The reviewers independently screened titles and abstracts to identify potentially eligible studies and excluded the duplicates. Full texts were then assessed for eligibility.
For each included article, the following data were extracted: authors, year of publication, study type, site, number of patients, number of analyzed images, aim, alternative analysis performed, concordance/inter rate agreement, sensitivity and specificity.
Quality Assessment of Diagnostic Accuracy Studies-2 (QUADAS-2) tool was used to assess the quality of the included studies3.
Results
The initial literature search yielded forty-one records. After removal of duplicates, eighteen records were screened based on their titles and abstracts, leading to the exclusion of two additional studies that were not consistent with the aim of this review. Sixteen studies subsequently assessed for eligibility through full-text review. Three studies were excluded with reasons. One full-text article was excluded as it described an ongoing study protocol. Although patient recruitment had already started, no analysis of FCM images had been performed at the time of publication and no diagnostic accuracy data were available4. Another article5 was excluded because it was a review article reporting aggregated results from previously published studies, without providing original patient-level or diagnostic accuracy data and was therefore not eligible for inclusion. A further article6 was excluded because it evaluated a different imaging device (VivaScope 2500) rather than Histolog® Scanner and was therefore not consistent with the scope of this review.
Ultimately, thirteen studies met the inclusion criteria and were included in this systematic review7-19. Figure 2 shows the PRISMA flow diagram of the search process.
The main characteristics of the included studies are summarized in Table I.
The methodological quality of the included studies was assessed using QUADAS-2 tool (Tab. II). Risk of bias was generally low across most domains. Specifically, patient selection showed some concerns: two studies were rated as high risk and one as unclear, mainly due to non-consecutive or selectively included cases. The index test domain was mostly low risk, although one study was rated high and one unclear because either the reading was not blinded or information on blinding was not reported. The reference standard was uniformly low risk across all studies, as histopathology of the surgical specimen is considered the gold standard. Finally, the flow and timing domain was consistently low risk, indicating that all patients were included in both analyses in the reported studies.
All the included studies were case series, published between 2018 and 2025. Among these, eight studies investigated the use of Histolog® Scanner in oncologic breast surgery8,9,12-14,16-18, two in oncologic prostate surgery7,19, two in oncologic dermatologic surgery11,15 and one in oncologic head and neck surgery10.
Among the studies reviews, eight employed Histolog® Scanner to evaluate margin positivity7-9,12-14,16,19, four for diagnostic purposes10,15,17,18 and one for both11.
In all the studies included, surgical specimens were analysed using Histolog® Scanner.

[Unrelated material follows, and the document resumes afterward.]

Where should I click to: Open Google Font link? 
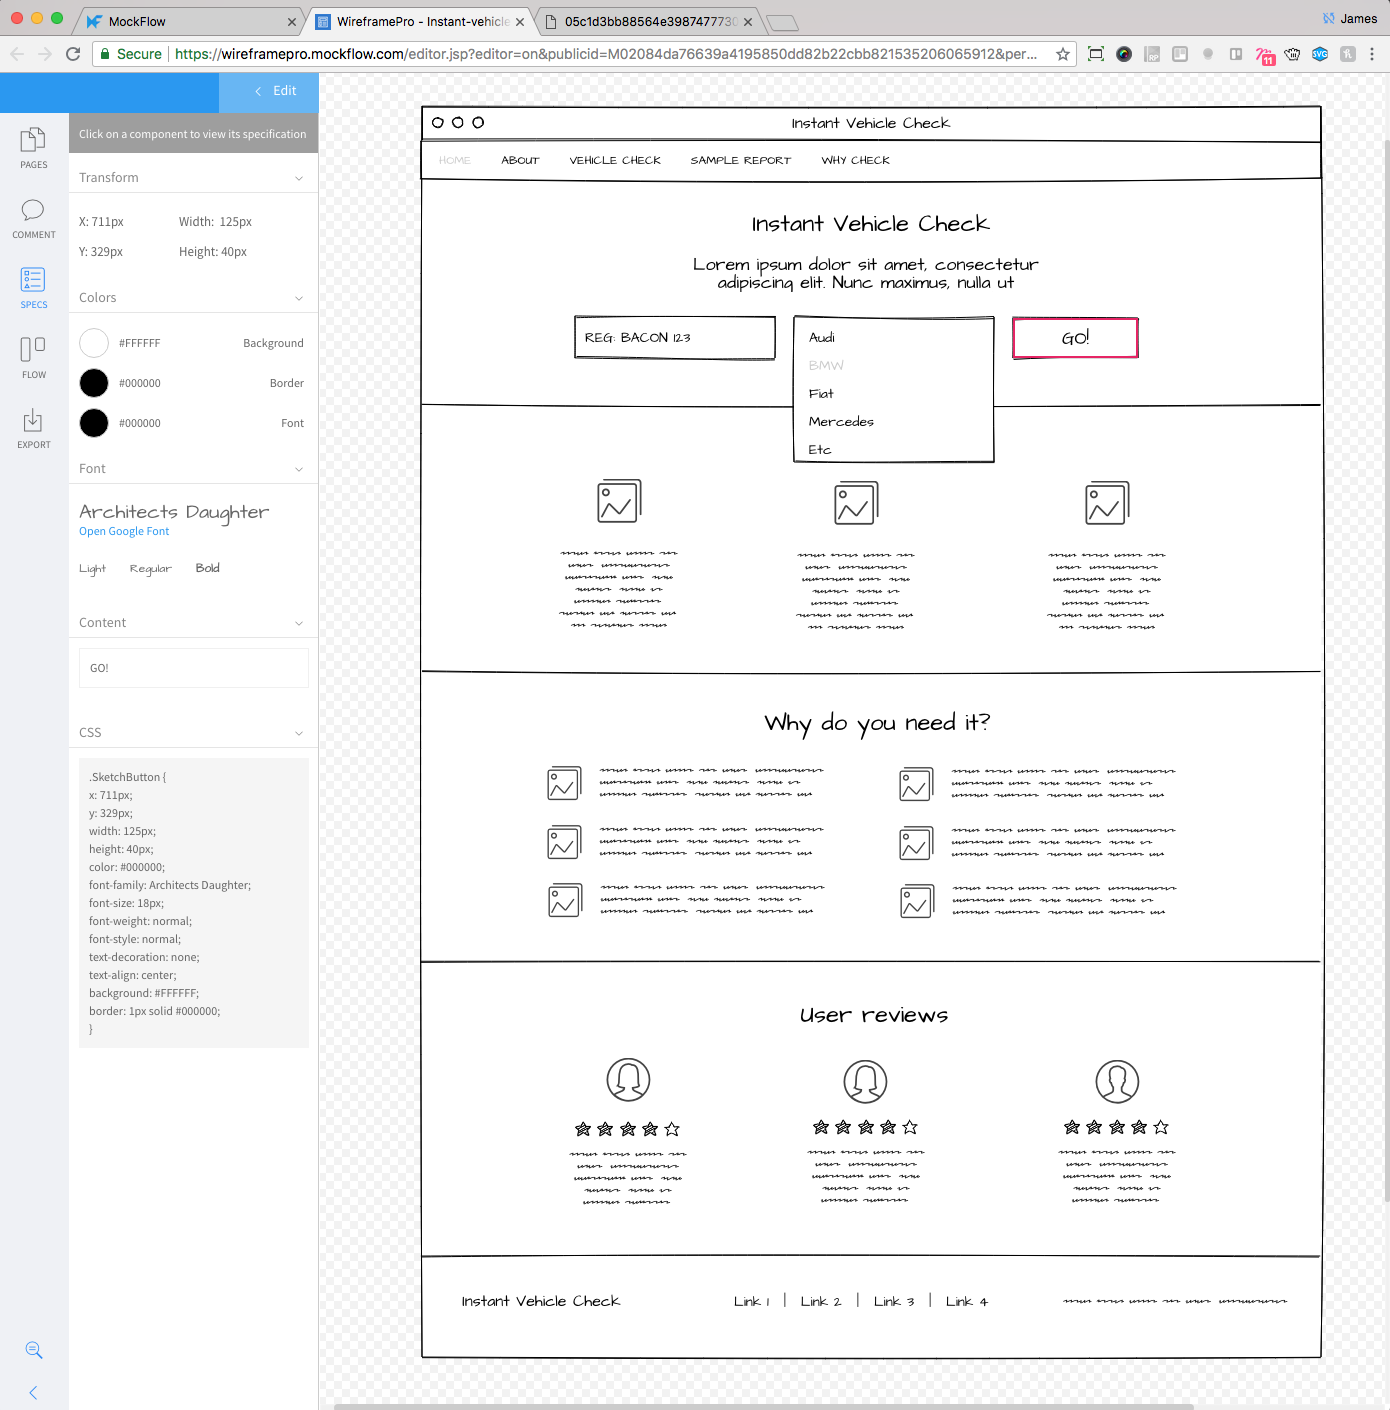124,532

Histolog® analysis of surgical specimens was carried out by the pathologist in five studies7,10,15,17,19, by the surgeon in three cases with subsequent comparison to the conventional analysis by the pathologist11,12,16 and finally by both in five studies8,9,13,14,18.
In the included studies, Histolog® was assessed against different routine clinical practices, depending on the specific oncologic setting. In most cases, the reference comparator was conventional histopathology, including both frozen section and paraffin-embedded analysis. Intraoperative assessment workflows represented the most common clinical scenario in which Histolog® was intended to be implemented, particularly for surgical margin evaluation. Within this context, it was mainly compared with standard intraoperative pathology assessment, especially frozen section analysis. In breast surgery studies, Histolog® was instead evaluated against imaging-base approaches, such as specimen radiography and ultrasound, with final histopathological diagnosis used as the reference standard.
In prostate surgery, Almeida-Magana et al.7 applied the Histolog® Scanner in the so-called LaserSAFE technique, an approach conceptually similar to NeuroSAFE, as it provides intraoperative evaluation of the posterolateral prostatic margins without the need for frozen sections (paraffin-embedded analysis). Sixty Histolog® images were collected from 31 patients and independently evaluated by four blinded pathologists. The analysis showed that the sensitivity for detecting of positive surgical margins (PSM) ranged between 73% and 91% and specificity between 94% and 100%. Fleiss’ kappa agreement among the pathologist regarding margin positivity was 0.779 (95% CI = 0.635-0.923), indicating good diagnostic reproducibility of the LaserSAFE technique.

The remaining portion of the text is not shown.